Robert and I have been wanting to eat more whole foods, less processed, more organic, more mindful for a while now. But with baby arriving in late December we did the new parent thing of stocking our freezer with prepped foods, microwave items, and frozen pizzas. Last month our get out of debt savings goal was to eat out of our pantry and freezer and we only bought milk, eggs, fresh produce, and $50 worth of extras. So our freezer has a bit more space now and we are ready to start buying more and more fresh items with ideally one ingredient each.

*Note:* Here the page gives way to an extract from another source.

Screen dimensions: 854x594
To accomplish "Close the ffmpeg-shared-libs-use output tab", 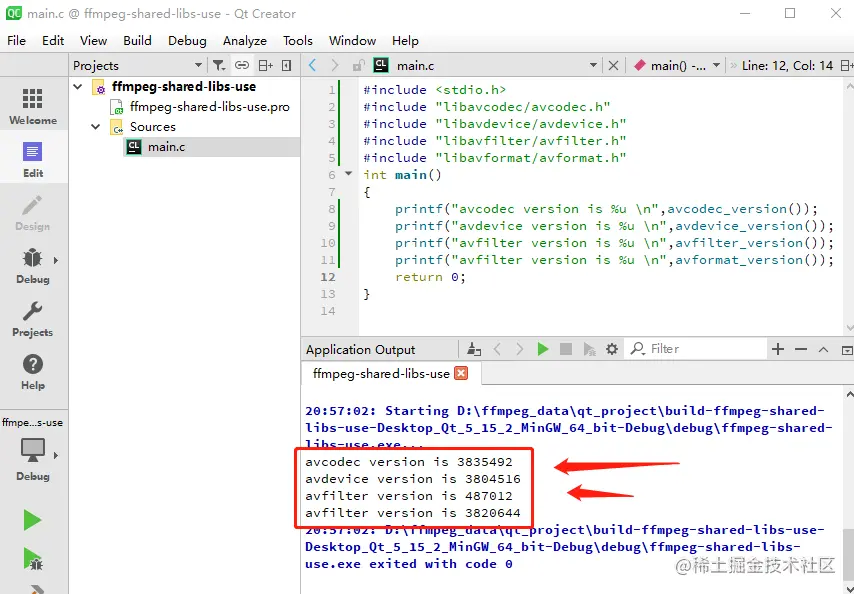I will [461, 373].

We decided March was a great month to start and discussed doing week focuses, for four days straight in each week. This week’s focus will be eating vegetarian foods only for four days. We could go longer but don’t want to go too intensely since I am nursing baby still. We already eat vegetarian for most breakfasts and about one to two dinners a week but making more of an effort is a goal for us health-wise as well as great for the environment. It is also a great opportunity to dig through all the recipes I have saved online and from magazines to try new foods/meals/techniques. It should also keep costs low because cooking at home with fresh food is often cheaper than eating out or eating a fully prepped dinner.

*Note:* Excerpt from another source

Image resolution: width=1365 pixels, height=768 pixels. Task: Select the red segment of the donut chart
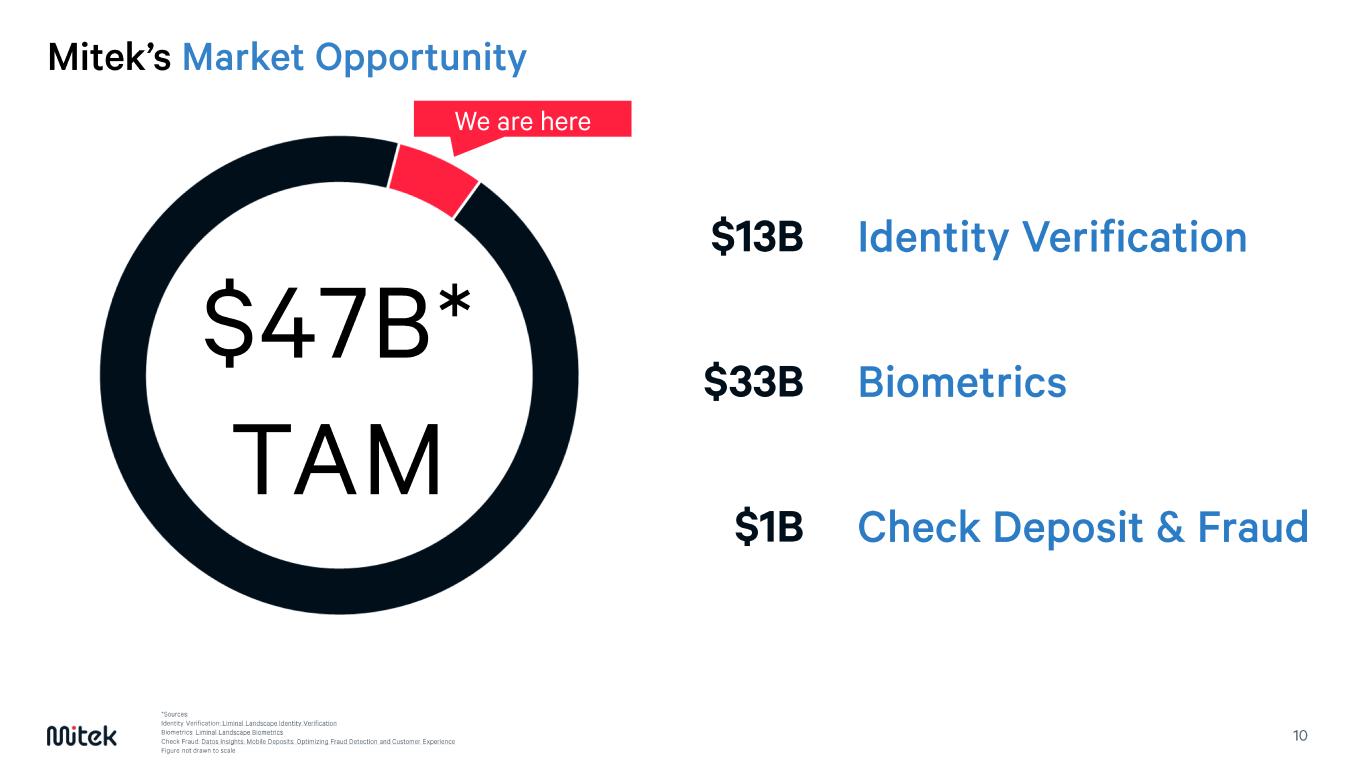tap(431, 178)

The new recipes I chose for this week are: Martha Stewart’s Indian-Spiced Bean and Tomato Soup, pasta with leeks and sugar snap peas & lemons, kale salad, and corn chowder with zucchini and orzo. We made a vegetarian frittata this weekend and have another half of one in the fridge for breakfasts as well as cereal, oatmeal, and regular toast and eggs. We also have bean burritos and vegetarian chili in the freezer for lunches. And boiled eggs, garbanzo beans for hummus, and other fruits and vegetables for snacks. We probably have more than enough food but that’s great because we’ll eat it!